数据集中的条目:
--------------------

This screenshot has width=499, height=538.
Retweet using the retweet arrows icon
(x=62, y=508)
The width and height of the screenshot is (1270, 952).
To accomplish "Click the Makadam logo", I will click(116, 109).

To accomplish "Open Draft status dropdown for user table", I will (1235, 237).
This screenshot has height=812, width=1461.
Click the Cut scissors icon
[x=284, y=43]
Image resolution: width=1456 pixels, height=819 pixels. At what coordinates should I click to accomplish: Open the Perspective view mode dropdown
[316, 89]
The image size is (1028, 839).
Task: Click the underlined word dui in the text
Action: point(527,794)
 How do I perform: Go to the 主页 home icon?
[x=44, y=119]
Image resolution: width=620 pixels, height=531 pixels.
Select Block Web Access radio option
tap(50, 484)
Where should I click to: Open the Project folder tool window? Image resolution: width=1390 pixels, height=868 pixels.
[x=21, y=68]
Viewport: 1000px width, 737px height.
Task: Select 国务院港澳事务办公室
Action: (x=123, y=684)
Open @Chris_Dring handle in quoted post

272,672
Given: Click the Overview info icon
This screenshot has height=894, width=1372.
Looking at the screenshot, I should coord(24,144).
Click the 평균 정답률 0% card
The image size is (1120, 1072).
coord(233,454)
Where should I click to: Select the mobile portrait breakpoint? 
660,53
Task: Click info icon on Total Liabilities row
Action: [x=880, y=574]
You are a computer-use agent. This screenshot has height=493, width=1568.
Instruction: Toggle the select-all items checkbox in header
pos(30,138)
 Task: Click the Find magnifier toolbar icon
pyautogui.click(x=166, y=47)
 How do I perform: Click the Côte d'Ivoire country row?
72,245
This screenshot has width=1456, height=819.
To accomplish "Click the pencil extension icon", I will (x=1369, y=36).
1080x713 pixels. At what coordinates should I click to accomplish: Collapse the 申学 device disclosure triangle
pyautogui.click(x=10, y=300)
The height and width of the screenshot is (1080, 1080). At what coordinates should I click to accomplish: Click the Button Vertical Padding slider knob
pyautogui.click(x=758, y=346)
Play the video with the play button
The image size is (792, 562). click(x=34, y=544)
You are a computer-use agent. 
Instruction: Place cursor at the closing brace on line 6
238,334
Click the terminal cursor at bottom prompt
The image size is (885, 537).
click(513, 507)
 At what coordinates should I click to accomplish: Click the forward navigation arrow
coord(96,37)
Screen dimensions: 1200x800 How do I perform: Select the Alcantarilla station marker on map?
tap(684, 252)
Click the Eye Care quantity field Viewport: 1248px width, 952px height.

--------------------

将上面的全部数据逐行原样抄写一遍，不做任何改动。

This screenshot has width=499, height=538.
Retweet using the retweet arrows icon
(x=62, y=508)
The width and height of the screenshot is (1270, 952).
To accomplish "Click the Makadam logo", I will click(116, 109).

To accomplish "Open Draft status dropdown for user table", I will (1235, 237).
This screenshot has height=812, width=1461.
Click the Cut scissors icon
[x=284, y=43]
Image resolution: width=1456 pixels, height=819 pixels. At what coordinates should I click to accomplish: Open the Perspective view mode dropdown
[316, 89]
The image size is (1028, 839).
Task: Click the underlined word dui in the text
Action: point(527,794)
 How do I perform: Go to the 主页 home icon?
[x=44, y=119]
Image resolution: width=620 pixels, height=531 pixels.
Select Block Web Access radio option
tap(50, 484)
Where should I click to: Open the Project folder tool window? Image resolution: width=1390 pixels, height=868 pixels.
[x=21, y=68]
Viewport: 1000px width, 737px height.
Task: Select 国务院港澳事务办公室
Action: (x=123, y=684)
Open @Chris_Dring handle in quoted post

272,672
Given: Click the Overview info icon
This screenshot has height=894, width=1372.
Looking at the screenshot, I should coord(24,144).
Click the 평균 정답률 0% card
The image size is (1120, 1072).
coord(233,454)
Where should I click to: Select the mobile portrait breakpoint? 
660,53
Task: Click info icon on Total Liabilities row
Action: [x=880, y=574]
You are a computer-use agent. This screenshot has height=493, width=1568.
Instruction: Toggle the select-all items checkbox in header
pos(30,138)
 Task: Click the Find magnifier toolbar icon
pyautogui.click(x=166, y=47)
 How do I perform: Click the Côte d'Ivoire country row?
72,245
This screenshot has width=1456, height=819.
To accomplish "Click the pencil extension icon", I will (x=1369, y=36).
1080x713 pixels. At what coordinates should I click to accomplish: Collapse the 申学 device disclosure triangle
pyautogui.click(x=10, y=300)
The height and width of the screenshot is (1080, 1080). At what coordinates should I click to accomplish: Click the Button Vertical Padding slider knob
pyautogui.click(x=758, y=346)
Play the video with the play button
The image size is (792, 562). click(x=34, y=544)
You are a computer-use agent. 
Instruction: Place cursor at the closing brace on line 6
238,334
Click the terminal cursor at bottom prompt
The image size is (885, 537).
click(513, 507)
 At what coordinates should I click to accomplish: Click the forward navigation arrow
coord(96,37)
Screen dimensions: 1200x800 How do I perform: Select the Alcantarilla station marker on map?
tap(684, 252)
Click the Eye Care quantity field Viewport: 1248px width, 952px height.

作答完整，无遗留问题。